[Collected data entries]
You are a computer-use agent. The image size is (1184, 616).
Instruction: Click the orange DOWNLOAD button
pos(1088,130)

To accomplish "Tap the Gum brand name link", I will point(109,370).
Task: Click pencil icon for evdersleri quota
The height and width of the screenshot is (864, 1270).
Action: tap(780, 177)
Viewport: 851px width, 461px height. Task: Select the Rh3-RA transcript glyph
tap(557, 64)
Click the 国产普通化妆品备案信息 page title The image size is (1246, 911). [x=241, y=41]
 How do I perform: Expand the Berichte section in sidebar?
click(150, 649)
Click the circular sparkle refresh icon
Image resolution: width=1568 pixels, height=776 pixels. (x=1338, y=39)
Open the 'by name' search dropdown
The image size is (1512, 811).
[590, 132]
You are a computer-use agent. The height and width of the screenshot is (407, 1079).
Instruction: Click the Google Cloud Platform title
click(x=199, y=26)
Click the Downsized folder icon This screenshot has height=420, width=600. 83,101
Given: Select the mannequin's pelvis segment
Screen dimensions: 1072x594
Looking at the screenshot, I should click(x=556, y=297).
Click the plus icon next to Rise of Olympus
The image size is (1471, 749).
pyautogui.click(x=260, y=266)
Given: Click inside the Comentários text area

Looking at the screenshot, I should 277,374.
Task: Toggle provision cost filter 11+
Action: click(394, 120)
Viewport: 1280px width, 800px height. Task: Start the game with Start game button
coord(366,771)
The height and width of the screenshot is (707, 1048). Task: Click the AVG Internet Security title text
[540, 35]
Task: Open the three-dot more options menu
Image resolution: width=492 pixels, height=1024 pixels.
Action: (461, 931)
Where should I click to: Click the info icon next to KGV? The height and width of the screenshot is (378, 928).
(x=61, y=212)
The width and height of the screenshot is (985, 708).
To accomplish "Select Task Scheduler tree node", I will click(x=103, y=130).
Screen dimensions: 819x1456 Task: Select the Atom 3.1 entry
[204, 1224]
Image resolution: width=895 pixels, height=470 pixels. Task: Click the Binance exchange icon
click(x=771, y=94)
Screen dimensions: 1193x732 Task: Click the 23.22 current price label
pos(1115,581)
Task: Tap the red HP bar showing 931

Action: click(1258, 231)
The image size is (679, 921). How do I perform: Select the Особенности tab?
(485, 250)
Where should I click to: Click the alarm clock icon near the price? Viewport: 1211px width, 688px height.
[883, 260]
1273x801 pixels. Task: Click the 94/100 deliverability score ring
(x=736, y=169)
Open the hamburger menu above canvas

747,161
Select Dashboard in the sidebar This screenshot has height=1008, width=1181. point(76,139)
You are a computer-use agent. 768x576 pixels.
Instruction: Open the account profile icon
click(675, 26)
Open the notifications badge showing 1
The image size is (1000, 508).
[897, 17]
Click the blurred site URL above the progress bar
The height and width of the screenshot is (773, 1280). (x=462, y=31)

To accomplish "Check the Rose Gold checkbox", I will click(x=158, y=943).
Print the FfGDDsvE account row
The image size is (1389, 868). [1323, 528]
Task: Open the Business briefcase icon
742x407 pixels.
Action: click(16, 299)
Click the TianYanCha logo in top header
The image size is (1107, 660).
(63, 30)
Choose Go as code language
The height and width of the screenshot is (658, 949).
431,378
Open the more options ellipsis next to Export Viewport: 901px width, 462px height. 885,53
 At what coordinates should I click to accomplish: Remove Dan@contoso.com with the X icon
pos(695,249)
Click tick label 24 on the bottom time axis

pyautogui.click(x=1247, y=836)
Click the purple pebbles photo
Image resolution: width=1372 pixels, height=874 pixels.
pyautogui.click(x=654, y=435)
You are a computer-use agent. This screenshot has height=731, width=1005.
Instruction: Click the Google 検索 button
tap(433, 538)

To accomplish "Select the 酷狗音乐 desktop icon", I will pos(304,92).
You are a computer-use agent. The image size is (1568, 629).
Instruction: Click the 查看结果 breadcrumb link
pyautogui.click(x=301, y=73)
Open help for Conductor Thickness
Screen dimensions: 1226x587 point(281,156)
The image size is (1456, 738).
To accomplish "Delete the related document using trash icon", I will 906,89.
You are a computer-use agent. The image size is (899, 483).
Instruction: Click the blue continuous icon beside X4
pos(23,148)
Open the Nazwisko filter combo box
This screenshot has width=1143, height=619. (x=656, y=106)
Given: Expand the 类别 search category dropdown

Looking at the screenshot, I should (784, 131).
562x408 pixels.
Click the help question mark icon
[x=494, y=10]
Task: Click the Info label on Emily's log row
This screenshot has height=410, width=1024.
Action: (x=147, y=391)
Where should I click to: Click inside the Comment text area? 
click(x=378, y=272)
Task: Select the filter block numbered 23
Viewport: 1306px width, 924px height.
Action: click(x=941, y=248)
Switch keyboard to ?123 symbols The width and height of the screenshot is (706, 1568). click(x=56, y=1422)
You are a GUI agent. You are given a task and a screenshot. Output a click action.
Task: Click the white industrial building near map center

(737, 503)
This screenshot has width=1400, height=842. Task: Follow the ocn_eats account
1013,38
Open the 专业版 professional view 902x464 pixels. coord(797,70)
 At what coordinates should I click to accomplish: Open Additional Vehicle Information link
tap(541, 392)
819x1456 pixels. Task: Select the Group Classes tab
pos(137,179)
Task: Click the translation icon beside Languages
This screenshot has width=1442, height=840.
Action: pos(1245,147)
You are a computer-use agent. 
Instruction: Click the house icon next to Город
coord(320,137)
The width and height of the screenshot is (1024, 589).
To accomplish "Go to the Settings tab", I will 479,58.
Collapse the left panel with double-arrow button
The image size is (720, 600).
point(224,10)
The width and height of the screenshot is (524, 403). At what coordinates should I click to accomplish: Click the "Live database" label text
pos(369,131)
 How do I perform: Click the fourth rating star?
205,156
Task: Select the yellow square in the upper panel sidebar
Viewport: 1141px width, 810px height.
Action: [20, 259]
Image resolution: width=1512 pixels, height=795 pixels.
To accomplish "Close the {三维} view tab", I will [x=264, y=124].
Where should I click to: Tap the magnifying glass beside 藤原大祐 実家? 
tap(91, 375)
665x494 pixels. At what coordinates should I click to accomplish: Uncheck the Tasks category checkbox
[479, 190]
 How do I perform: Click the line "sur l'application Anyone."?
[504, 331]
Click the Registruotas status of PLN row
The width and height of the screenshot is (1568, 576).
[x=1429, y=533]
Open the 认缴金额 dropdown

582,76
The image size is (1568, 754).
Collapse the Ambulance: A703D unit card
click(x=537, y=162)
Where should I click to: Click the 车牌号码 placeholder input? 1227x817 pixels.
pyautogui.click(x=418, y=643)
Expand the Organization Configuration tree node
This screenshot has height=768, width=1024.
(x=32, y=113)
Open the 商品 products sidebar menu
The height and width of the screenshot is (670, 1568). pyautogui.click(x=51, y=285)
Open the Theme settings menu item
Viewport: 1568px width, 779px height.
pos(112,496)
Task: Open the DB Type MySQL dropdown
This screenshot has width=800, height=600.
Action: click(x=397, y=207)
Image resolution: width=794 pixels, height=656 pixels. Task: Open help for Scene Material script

• _Task objective_: Each record above must be given again exactly.

• _Expected answer_:
You are a computer-use agent. The image size is (1184, 616).
Instruction: Click the orange DOWNLOAD button
pos(1088,130)

To accomplish "Tap the Gum brand name link", I will point(109,370).
Task: Click pencil icon for evdersleri quota
The height and width of the screenshot is (864, 1270).
Action: tap(780, 177)
Viewport: 851px width, 461px height. Task: Select the Rh3-RA transcript glyph
tap(557, 64)
Click the 国产普通化妆品备案信息 page title The image size is (1246, 911). [x=241, y=41]
 How do I perform: Expand the Berichte section in sidebar?
click(150, 649)
Click the circular sparkle refresh icon
Image resolution: width=1568 pixels, height=776 pixels. (x=1338, y=39)
Open the 'by name' search dropdown
The image size is (1512, 811).
[590, 132]
You are a computer-use agent. The height and width of the screenshot is (407, 1079).
Instruction: Click the Google Cloud Platform title
click(x=199, y=26)
Click the Downsized folder icon This screenshot has height=420, width=600. 83,101
Given: Select the mannequin's pelvis segment
Screen dimensions: 1072x594
Looking at the screenshot, I should click(x=556, y=297).
Click the plus icon next to Rise of Olympus
The image size is (1471, 749).
pyautogui.click(x=260, y=266)
Given: Click inside the Comentários text area

Looking at the screenshot, I should 277,374.
Task: Toggle provision cost filter 11+
Action: click(394, 120)
Viewport: 1280px width, 800px height. Task: Start the game with Start game button
coord(366,771)
The height and width of the screenshot is (707, 1048). Task: Click the AVG Internet Security title text
[540, 35]
Task: Open the three-dot more options menu
Image resolution: width=492 pixels, height=1024 pixels.
Action: (461, 931)
Where should I click to: Click the info icon next to KGV? The height and width of the screenshot is (378, 928).
(x=61, y=212)
The width and height of the screenshot is (985, 708).
To accomplish "Select Task Scheduler tree node", I will click(x=103, y=130).
Screen dimensions: 819x1456 Task: Select the Atom 3.1 entry
[204, 1224]
Image resolution: width=895 pixels, height=470 pixels. Task: Click the Binance exchange icon
click(x=771, y=94)
Screen dimensions: 1193x732 Task: Click the 23.22 current price label
pos(1115,581)
Task: Tap the red HP bar showing 931

Action: click(1258, 231)
The image size is (679, 921). How do I perform: Select the Особенности tab?
(485, 250)
Where should I click to: Click the alarm clock icon near the price? Viewport: 1211px width, 688px height.
[883, 260]
1273x801 pixels. Task: Click the 94/100 deliverability score ring
(x=736, y=169)
Open the hamburger menu above canvas

747,161
Select Dashboard in the sidebar This screenshot has height=1008, width=1181. point(76,139)
You are a computer-use agent. 768x576 pixels.
Instruction: Open the account profile icon
click(675, 26)
Open the notifications badge showing 1
The image size is (1000, 508).
[897, 17]
Click the blurred site URL above the progress bar
The height and width of the screenshot is (773, 1280). (x=462, y=31)

To accomplish "Check the Rose Gold checkbox", I will click(x=158, y=943).
Print the FfGDDsvE account row
The image size is (1389, 868). [1323, 528]
Task: Open the Business briefcase icon
742x407 pixels.
Action: click(16, 299)
Click the TianYanCha logo in top header
The image size is (1107, 660).
(63, 30)
Choose Go as code language
The height and width of the screenshot is (658, 949).
431,378
Open the more options ellipsis next to Export Viewport: 901px width, 462px height. 885,53
 At what coordinates should I click to accomplish: Remove Dan@contoso.com with the X icon
pos(695,249)
Click tick label 24 on the bottom time axis

pyautogui.click(x=1247, y=836)
Click the purple pebbles photo
Image resolution: width=1372 pixels, height=874 pixels.
pyautogui.click(x=654, y=435)
You are a computer-use agent. This screenshot has height=731, width=1005.
Instruction: Click the Google 検索 button
tap(433, 538)

To accomplish "Select the 酷狗音乐 desktop icon", I will pos(304,92).
You are a computer-use agent. The image size is (1568, 629).
Instruction: Click the 查看结果 breadcrumb link
pyautogui.click(x=301, y=73)
Open help for Conductor Thickness
Screen dimensions: 1226x587 point(281,156)
The image size is (1456, 738).
To accomplish "Delete the related document using trash icon", I will 906,89.
You are a computer-use agent. The image size is (899, 483).
Instruction: Click the blue continuous icon beside X4
pos(23,148)
Open the Nazwisko filter combo box
This screenshot has width=1143, height=619. (x=656, y=106)
Given: Expand the 类别 search category dropdown

Looking at the screenshot, I should (784, 131).
562x408 pixels.
Click the help question mark icon
[x=494, y=10]
Task: Click the Info label on Emily's log row
This screenshot has height=410, width=1024.
Action: (x=147, y=391)
Where should I click to: Click inside the Comment text area? 
click(x=378, y=272)
Task: Select the filter block numbered 23
Viewport: 1306px width, 924px height.
Action: click(x=941, y=248)
Switch keyboard to ?123 symbols The width and height of the screenshot is (706, 1568). click(x=56, y=1422)
You are a GUI agent. You are given a task and a screenshot. Output a click action.
Task: Click the white industrial building near map center

(737, 503)
This screenshot has width=1400, height=842. Task: Follow the ocn_eats account
1013,38
Open the 专业版 professional view 902x464 pixels. coord(797,70)
 At what coordinates should I click to accomplish: Open Additional Vehicle Information link
tap(541, 392)
819x1456 pixels. Task: Select the Group Classes tab
pos(137,179)
Task: Click the translation icon beside Languages
This screenshot has width=1442, height=840.
Action: pos(1245,147)
You are a computer-use agent. 
Instruction: Click the house icon next to Город
coord(320,137)
The width and height of the screenshot is (1024, 589).
To accomplish "Go to the Settings tab", I will 479,58.
Collapse the left panel with double-arrow button
The image size is (720, 600).
point(224,10)
The width and height of the screenshot is (524, 403). At what coordinates should I click to accomplish: Click the "Live database" label text
pos(369,131)
 How do I perform: Click the fourth rating star?
205,156
Task: Select the yellow square in the upper panel sidebar
Viewport: 1141px width, 810px height.
Action: [20, 259]
Image resolution: width=1512 pixels, height=795 pixels.
To accomplish "Close the {三维} view tab", I will [x=264, y=124].
Where should I click to: Tap the magnifying glass beside 藤原大祐 実家? 
tap(91, 375)
665x494 pixels. At what coordinates should I click to accomplish: Uncheck the Tasks category checkbox
[479, 190]
 How do I perform: Click the line "sur l'application Anyone."?
[504, 331]
Click the Registruotas status of PLN row
The width and height of the screenshot is (1568, 576).
[x=1429, y=533]
Open the 认缴金额 dropdown

582,76
The image size is (1568, 754).
Collapse the Ambulance: A703D unit card
click(x=537, y=162)
Where should I click to: Click the 车牌号码 placeholder input? 1227x817 pixels.
pyautogui.click(x=418, y=643)
Expand the Organization Configuration tree node
This screenshot has height=768, width=1024.
(x=32, y=113)
Open the 商品 products sidebar menu
The height and width of the screenshot is (670, 1568). pyautogui.click(x=51, y=285)
Open the Theme settings menu item
Viewport: 1568px width, 779px height.
pos(112,496)
Task: Open the DB Type MySQL dropdown
This screenshot has width=800, height=600.
Action: click(x=397, y=207)
Image resolution: width=794 pixels, height=656 pixels. Task: Open help for Scene Material script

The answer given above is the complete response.